Task statement:
Only the lines from the one holding "You are a computer-use" through the end of the records below are to be reproduced exactly, and pictures are to be omitted.

Source data:
-- -- --

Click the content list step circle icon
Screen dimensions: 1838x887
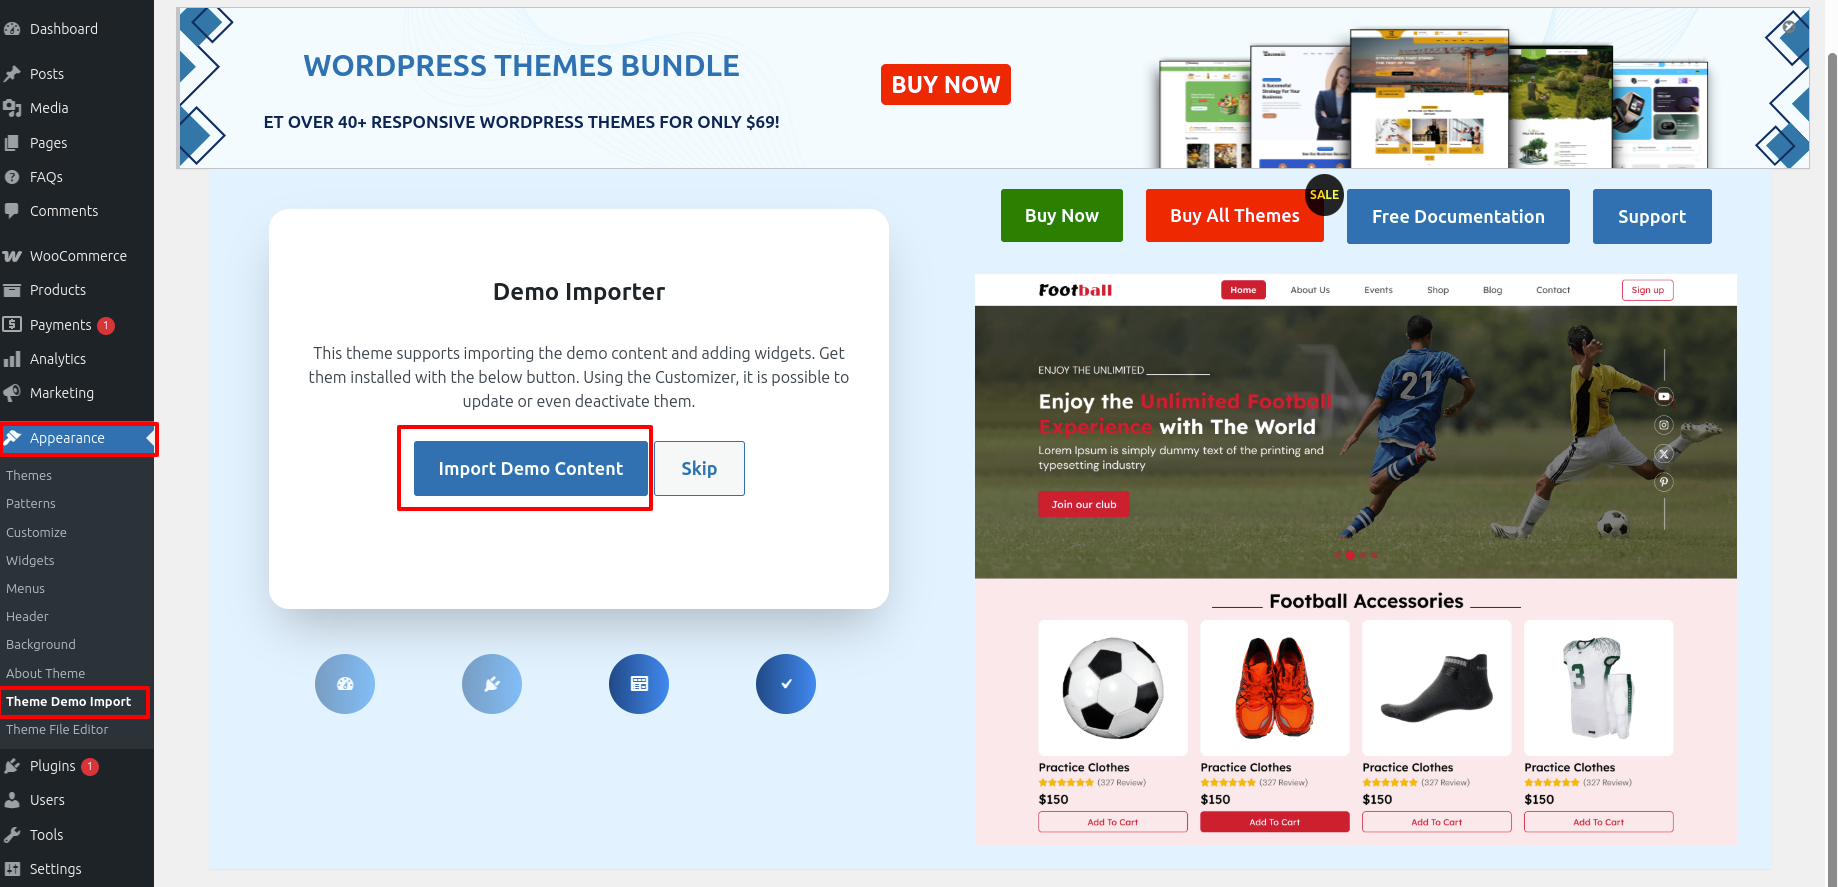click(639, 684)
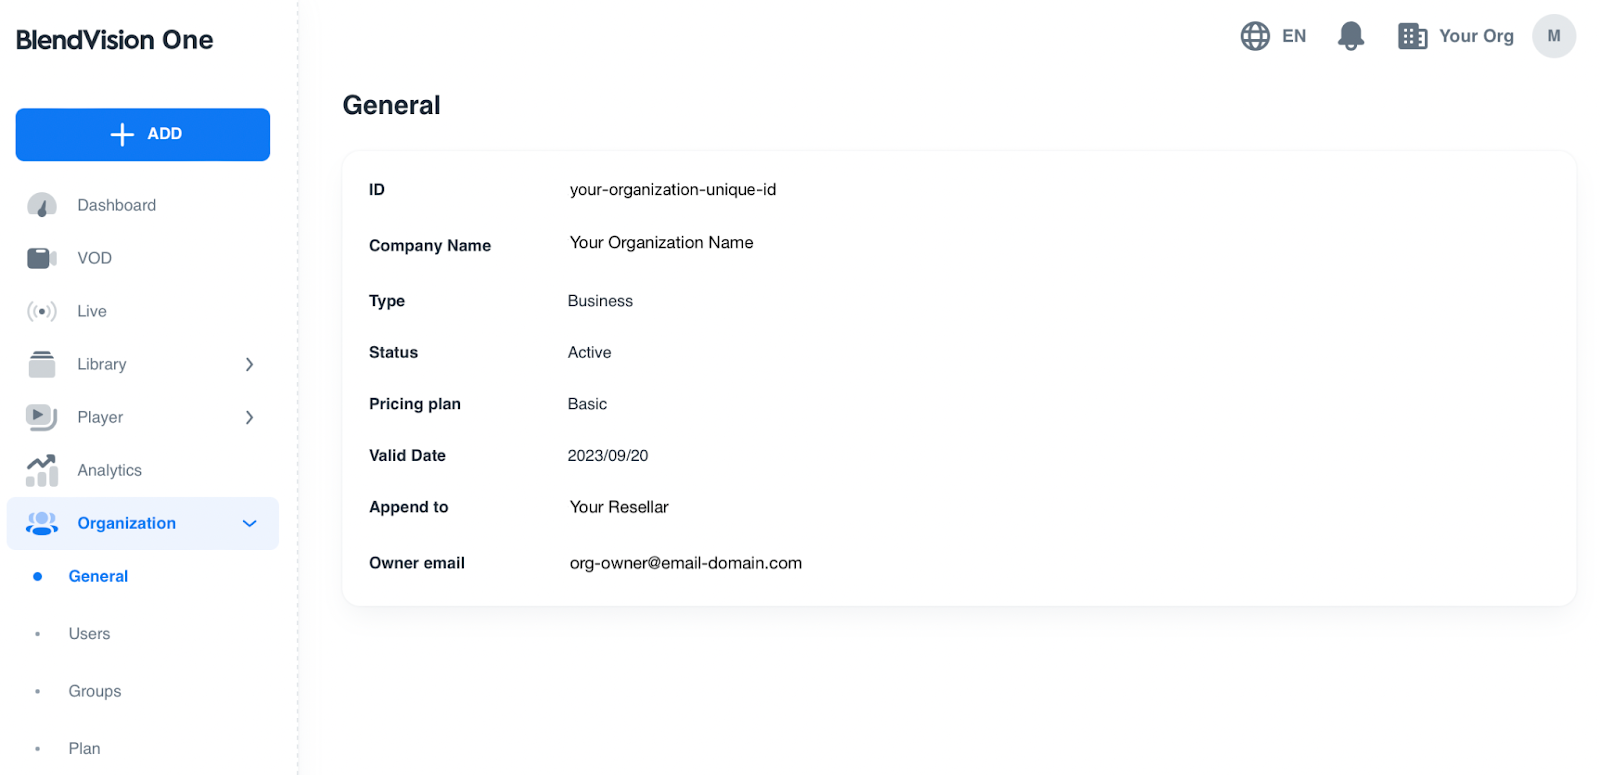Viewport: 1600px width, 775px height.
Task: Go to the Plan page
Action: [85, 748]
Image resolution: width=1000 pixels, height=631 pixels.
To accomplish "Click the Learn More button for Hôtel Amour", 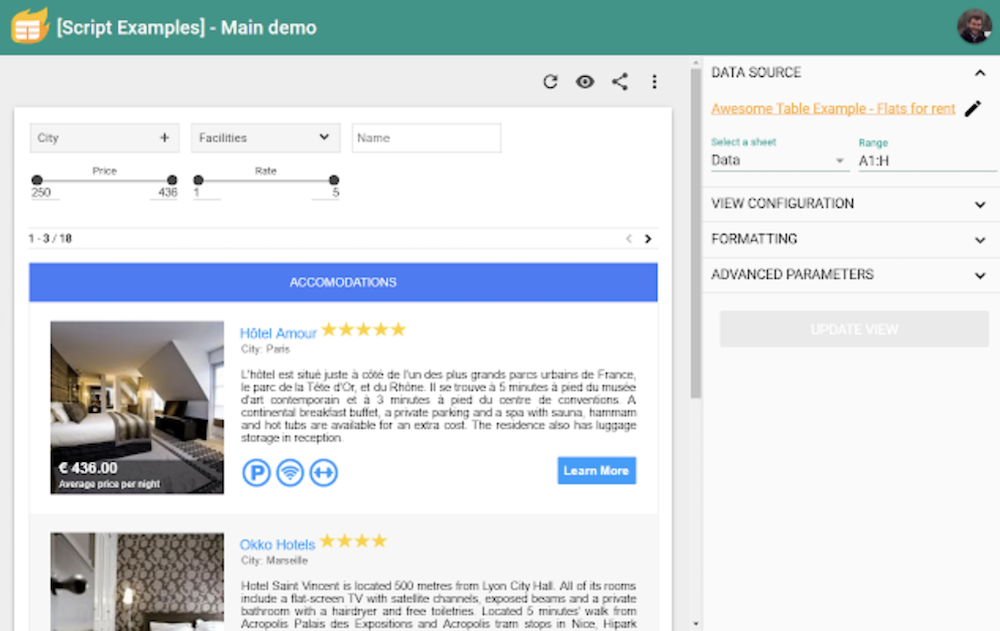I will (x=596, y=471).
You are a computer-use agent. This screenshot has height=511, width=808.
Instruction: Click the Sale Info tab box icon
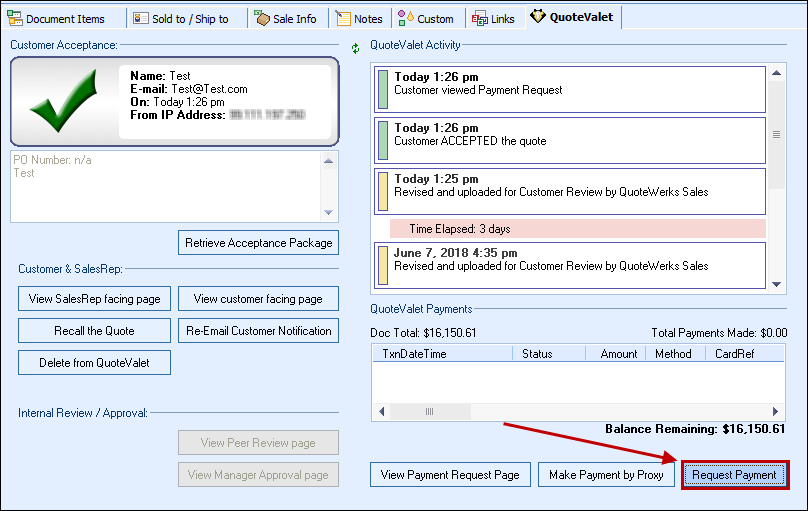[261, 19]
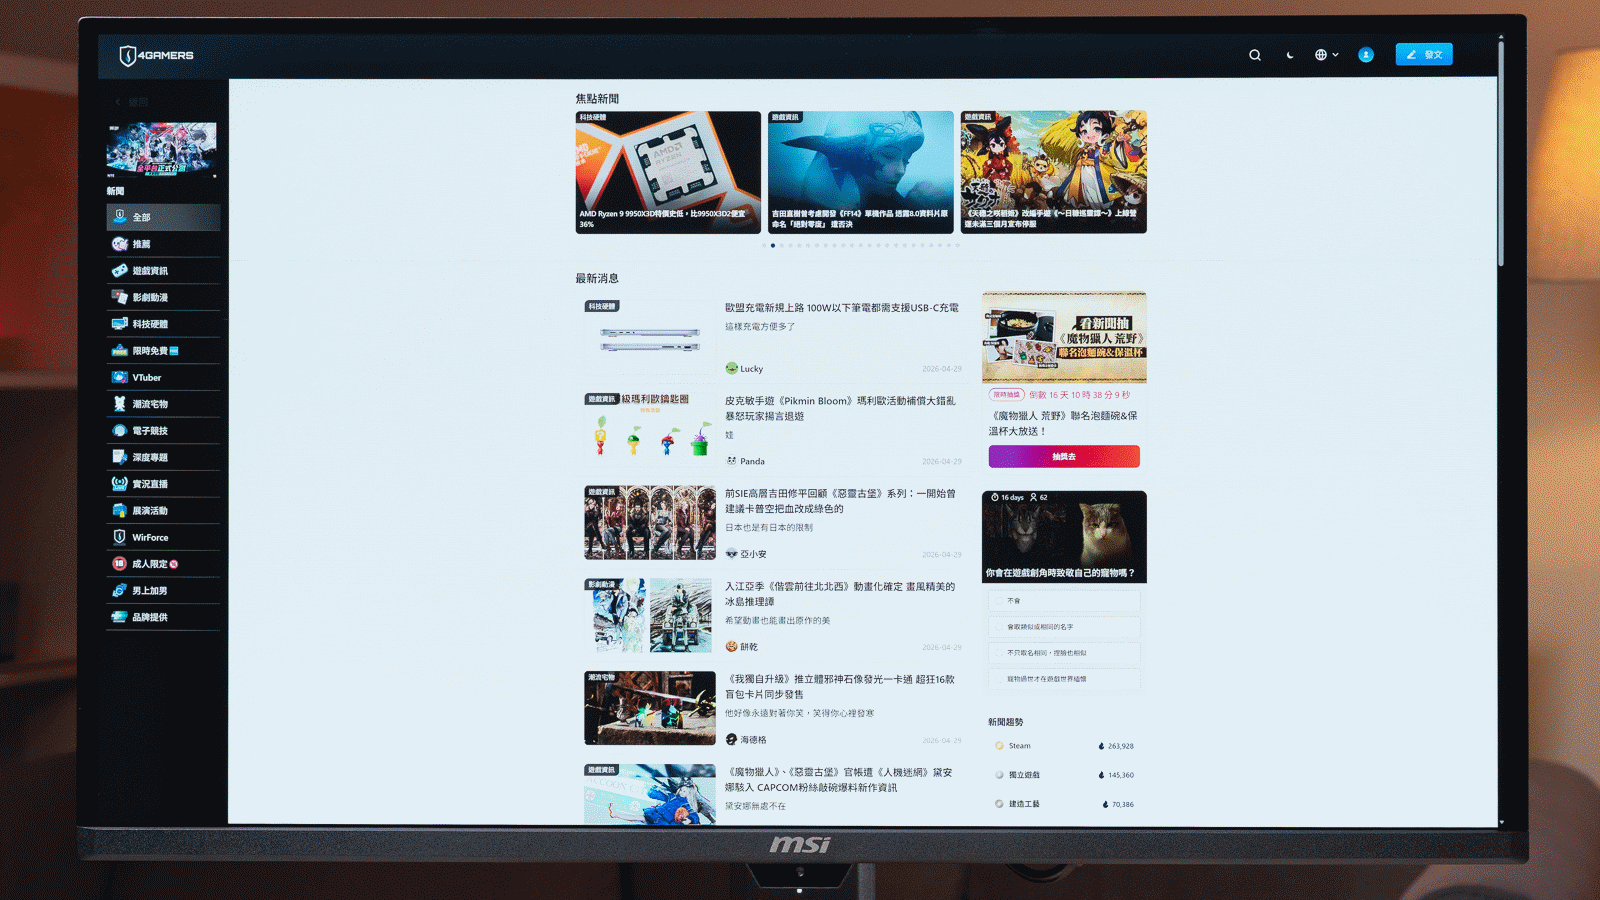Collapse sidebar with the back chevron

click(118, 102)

-- -- --

Response to the exercise:
You are a computer-use agent. This screenshot has height=511, width=808.
Instruction: Click the Sale Info tab box icon
[261, 19]
Collapse sidebar with the back chevron

click(118, 102)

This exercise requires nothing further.